Damit endet diese Episode und lässt uns mit dem groben Verlauf der Prequels alleine. In der nächsten Folge kommt dann also offensichtlich der Verlauf der Originalen Trilogie an die Reihe.

Damit vergebe ich für Der Altar von Mortis ebenfalls fünf von fünf Holocrons, da ich die Mortis-Trilogie aufgrund der Symbolik weiterhin für einen der besten Handlungsverläufe der Serie halte.

Bewertung: 5 von 5 Holocrons
Bewertung: 5 von 5 Holocrons

vorige Episode: Wächter der Macht (Staffel 3, Folge 15)
nachfolgende Episode: Vergessene Zukunft (Staffel 3, Folge 17)

Über den Autor

Maximilian

Maximilian
Maximilian ist seit 2013 im Team der Jedi-Bibliothek mit dabei. Seitdem rezensiert er sich fleißig durch das Star Wars-Universum. Außerdem kümmert er sich um den Rezensions-Index.

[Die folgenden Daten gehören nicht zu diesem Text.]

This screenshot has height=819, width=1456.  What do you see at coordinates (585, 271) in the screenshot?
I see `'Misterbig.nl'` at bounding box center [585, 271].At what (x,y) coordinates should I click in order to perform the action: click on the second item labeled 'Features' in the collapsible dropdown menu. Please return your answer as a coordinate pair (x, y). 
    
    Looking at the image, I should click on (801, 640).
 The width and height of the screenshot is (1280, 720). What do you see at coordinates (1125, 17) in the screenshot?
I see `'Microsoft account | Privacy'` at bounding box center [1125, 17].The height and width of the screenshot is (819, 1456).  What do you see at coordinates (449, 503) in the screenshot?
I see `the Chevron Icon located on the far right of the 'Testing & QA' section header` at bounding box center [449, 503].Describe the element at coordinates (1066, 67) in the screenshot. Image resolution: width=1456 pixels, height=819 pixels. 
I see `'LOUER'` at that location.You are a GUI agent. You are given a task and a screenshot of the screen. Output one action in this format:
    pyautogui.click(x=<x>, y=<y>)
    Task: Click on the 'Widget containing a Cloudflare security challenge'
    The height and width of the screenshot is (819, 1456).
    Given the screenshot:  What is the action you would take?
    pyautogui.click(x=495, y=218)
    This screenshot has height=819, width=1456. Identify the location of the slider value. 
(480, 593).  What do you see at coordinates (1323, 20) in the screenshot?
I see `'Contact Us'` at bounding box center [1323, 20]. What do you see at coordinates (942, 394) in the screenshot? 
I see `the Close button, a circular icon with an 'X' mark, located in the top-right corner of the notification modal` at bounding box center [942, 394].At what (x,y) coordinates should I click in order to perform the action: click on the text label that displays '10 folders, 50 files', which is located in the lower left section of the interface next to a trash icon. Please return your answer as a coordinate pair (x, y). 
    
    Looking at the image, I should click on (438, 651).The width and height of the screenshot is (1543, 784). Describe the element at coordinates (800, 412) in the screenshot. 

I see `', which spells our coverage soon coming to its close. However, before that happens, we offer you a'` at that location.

Im echten Leben studiert er Informatik und bringt Kindern das Schwimmen bei.

1 Kommentar

  1. Schosch

    Ich finde die Folge gut.

    Zum einen wird hier das Thema rund um den Mythos des Auserwählten wieder sehr schön aufgegriffen und auch das es hier wieder mehr um die Macht geht finde ich super. Auch Ahsokas Wandlung in der Folge und ihr Kampf gegen Obi-Wan und Anakin weiß durchaus zu überzeugen. Außerdem die Symbolhaftigkeit des ganzen Konflikts zwischen den Machtgöttern finde ich wirklich gut umgesetzt und daher auch gut.

    Da die Folge sehr schön wieder die Macht und ihr Mystisches behandelt würde ich ihr 4 von 5 Holocrons geben!